===== Text shown

Efforts to explain Iverson’s (and his team’s) successful rebound this year should be understood as reflections upon those who are doing the explaining — their values, their interests. Now that Iverson is a superstar in professional basketball, critics are no longer able to point to his controversial gangsta image as a sign of the juvenile unruliness that had prevented him from winning early in his career. Instead, Iverson is widely praised for recognizing the error of his ways in order at last to “grow up,” to “accept responsibility,” and to “become a man.” The fact remains that only Allen Iverson knows how he has come to his current, remarkably consistent brilliance. Those members of the media who spin this yarn only reinforce their original views of Iverson’s gangsta image as “subversive,” “criminal,” and perhaps worst of all in the world of basketball, not a team player. In this world, after all, the good of the team is paramount, and the ideal player is disciplined and, when necessary, self-deprecating.
Though Iverson’s outward appearance has changed little, his recent triumphs have suddenly — in newspapers, television broadcasts, and radio programs across the country — been turned into the result of a miraculous transformation, some inner rejection of the anti-social values he once held so dear (values that were, in reality, only more projections made by these same media members). While reporters and columnists scramble to dissect Iverson’s changing behavior and rationalize his performance, many of their strategies for doing so reflect an eagerness to whitewash Iverson’s gangsta attitude, just as Hoop magazine did, with a veneer of visible maturity and responsibility. And Iverson, for his part, has encouraged them, publicly and repeatedly crediting his coach and teammates, trotting his children out at press conferences, and generally staying out of trouble.
By questioning the questions being directed the Answer’s way, and the manner in which he is discussed in newspapers and on television and radio, it becomes clear that members of the mainstream media can only represent a ballplayer as successful if he fits preconceived notions of acceptable, mature behavior (respecting one’s coach, being a selfless teammate, etc.). Kobe Bryant, Iverson’s counterpart for the Los Angeles Lakers in this Finals series, is a good example of this ideal. Witness the Adidas ad in which Kobe’s worldliness (he grew up for a time in Italy) is praised as he drives to the hoop while speaking flawless Itallian. Those who see Kobe’s polished image as the standard for success in the NBA, however, forget those Reebok advertisements that have been running throughout the televised broadcasts of the Finals. In these, rapid-fire highlights of Iverson’s accomplishments are displayed music video-style, punctuated by a graphic tagline that encourages viewers to “Defy Convention,” just like Allen.

==========

The task
Please extract the stretch of the Allen Iverson passage from "Though Iverson’s outward" through "out of trouble.", word for word.

===== Stored data

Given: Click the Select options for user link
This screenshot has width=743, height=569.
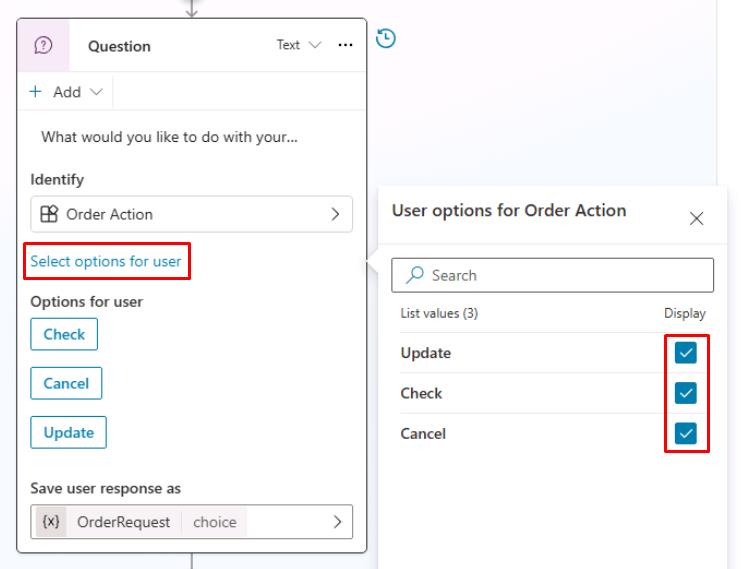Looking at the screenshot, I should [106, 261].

==========
===== Stored data

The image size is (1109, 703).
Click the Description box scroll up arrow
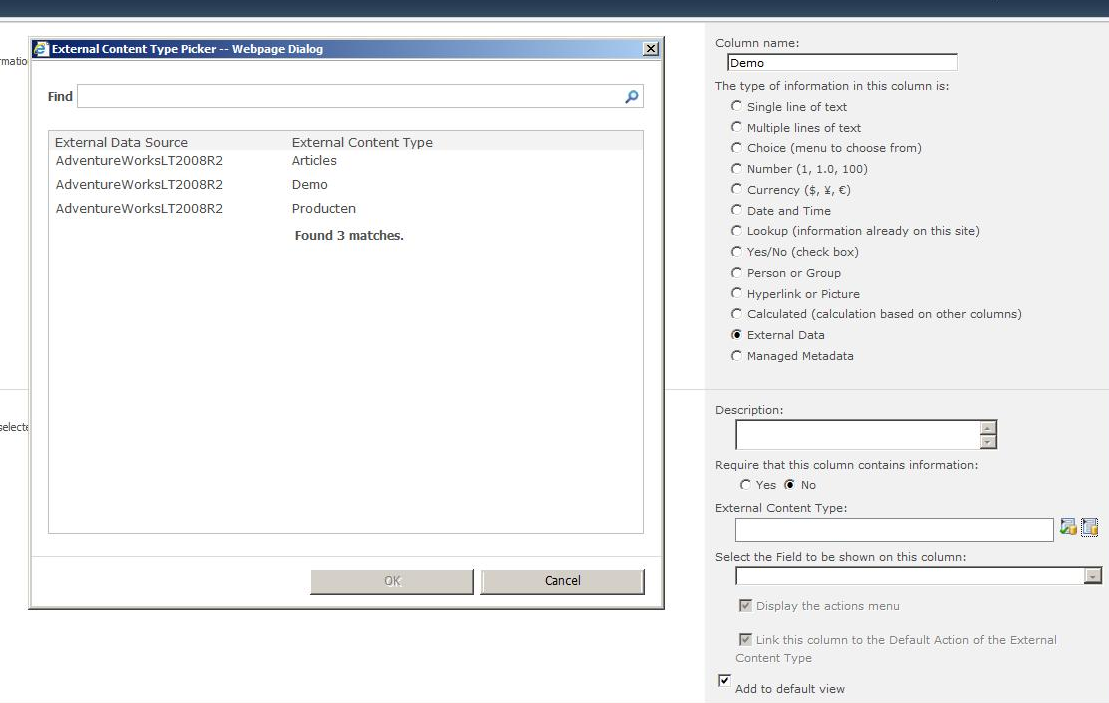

==========

Answer for the task
Though Iverson’s outward appearance has changed little, his recent triumphs have suddenly — in newspapers, television broadcasts, and radio programs across the country — been turned into the result of a miraculous transformation, some inner rejection of the anti-social values he once held so dear (values that were, in reality, only more projections made by these same media members). While reporters and columnists scramble to dissect Iverson’s changing behavior and rationalize his performance, many of their strategies for doing so reflect an eagerness to whitewash Iverson’s gangsta attitude, just as Hoop magazine did, with a veneer of visible maturity and responsibility. And Iverson, for his part, has encouraged them, publicly and repeatedly crediting his coach and teammates, trotting his children out at press conferences, and generally staying out of trouble.